Thoughts On Organizing your LESS / SASS Styles

One of the biggest benefits for front end development has been the use of module partials enabled by Sass and LESS.

I’m curious how everyone think about organizing their responsive styles.

Do you include all styles for a specific template in one partial?

For example _custom-post.scss contains all styles across all screen dimensions for that particular template.

Or do you use a _responsive.scss file that contains only the styles needed for small screens and up or vice versa (depending on whether you use mobile first design principles or not).
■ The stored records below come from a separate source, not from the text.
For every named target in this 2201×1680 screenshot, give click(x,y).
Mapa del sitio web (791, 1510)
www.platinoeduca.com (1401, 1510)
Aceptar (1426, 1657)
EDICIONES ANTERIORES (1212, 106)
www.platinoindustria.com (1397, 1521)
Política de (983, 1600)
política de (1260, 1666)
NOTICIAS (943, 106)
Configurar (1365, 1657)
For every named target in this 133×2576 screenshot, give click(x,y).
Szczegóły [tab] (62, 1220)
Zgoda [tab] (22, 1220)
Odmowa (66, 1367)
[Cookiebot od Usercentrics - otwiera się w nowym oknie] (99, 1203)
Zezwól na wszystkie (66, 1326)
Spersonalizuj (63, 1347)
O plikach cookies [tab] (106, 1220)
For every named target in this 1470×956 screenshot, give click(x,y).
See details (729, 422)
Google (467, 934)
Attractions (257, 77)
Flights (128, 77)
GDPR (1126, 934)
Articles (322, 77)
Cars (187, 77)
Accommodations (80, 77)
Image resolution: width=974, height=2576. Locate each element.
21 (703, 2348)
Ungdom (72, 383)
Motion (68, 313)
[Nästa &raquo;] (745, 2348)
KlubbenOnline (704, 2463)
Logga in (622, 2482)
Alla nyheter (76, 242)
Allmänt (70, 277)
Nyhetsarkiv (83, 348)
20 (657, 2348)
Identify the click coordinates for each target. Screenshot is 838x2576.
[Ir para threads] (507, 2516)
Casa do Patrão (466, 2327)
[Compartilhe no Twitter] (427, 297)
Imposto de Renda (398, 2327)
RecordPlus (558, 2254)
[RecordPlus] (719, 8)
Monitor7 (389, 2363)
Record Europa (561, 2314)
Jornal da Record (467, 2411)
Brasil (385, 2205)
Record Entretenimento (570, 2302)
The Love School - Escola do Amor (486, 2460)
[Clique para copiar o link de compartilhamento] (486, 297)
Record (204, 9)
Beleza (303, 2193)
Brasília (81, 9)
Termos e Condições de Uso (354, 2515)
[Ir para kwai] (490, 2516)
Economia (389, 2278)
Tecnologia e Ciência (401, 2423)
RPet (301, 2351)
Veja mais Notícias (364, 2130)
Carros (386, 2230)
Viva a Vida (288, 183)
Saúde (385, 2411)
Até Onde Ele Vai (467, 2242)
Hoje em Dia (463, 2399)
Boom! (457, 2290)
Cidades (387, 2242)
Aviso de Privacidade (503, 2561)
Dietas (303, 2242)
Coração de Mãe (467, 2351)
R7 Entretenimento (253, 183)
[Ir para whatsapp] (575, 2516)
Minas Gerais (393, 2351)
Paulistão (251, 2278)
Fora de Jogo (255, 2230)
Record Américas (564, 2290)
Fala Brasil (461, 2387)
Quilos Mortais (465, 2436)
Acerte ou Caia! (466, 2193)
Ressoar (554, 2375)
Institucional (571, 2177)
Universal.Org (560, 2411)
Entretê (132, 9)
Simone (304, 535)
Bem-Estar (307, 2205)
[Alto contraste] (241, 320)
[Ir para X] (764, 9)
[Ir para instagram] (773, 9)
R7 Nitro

What’s your strategy and why?

If you are asking only for styles I would recommend you to use BEM/SUIT approach which is great because it helps to keep styles readable and easy to maintain. See: http://getbem.com/ or http://suitcss.github.io/
Instead of partials (for each page) you will have components (for each part of the page - component e.g. .Navbar, .Footer, .Title, etc.). All responsivity is described inside the component styles so there is no separate _responsive.scss file.

Sidenote:
As for the general ideas about a theme files structure I recently adapted modular strategy where every part of the page is a component (including page itself). This is an idea taken from BEM/SUIT but applied also for JS and HTML.

So I have a directory for every component and such directory has:

  • PHP files for component markup
  • JS files which describe possible interactions
  • SCSS files for styling

Advantages of this approach:

  • Easy reuse, component might be moved between different projects with only some minor modifications
  • Easy to maintain, modification of a component styles or scripts doesn’t affect other components
  • Works well with BEM (or SUIT) methodology
  • Force you to write highly modular code (which is generally a good thing to do)
  • Force you to have consistent naming strategy

Disadvantages:

  • Needs Sage building tools modification/reorganization if you want to have each component in the separate directory
  • Introduce some redundancy in CSS styles (might be mitigated with @mixins)

Example of simple component structure:

  • components/
    • Navbar/
      • index.php (markup)
      • index.js (how it interacts with user clicks)
      • index.scss (how it looks)
    • PageHome
      • index.php
      • index.scss
    • etc.

The approach described above is not fully tested but till now seems to be a good idea. I’ll definitely write something more after releasing more themes using it.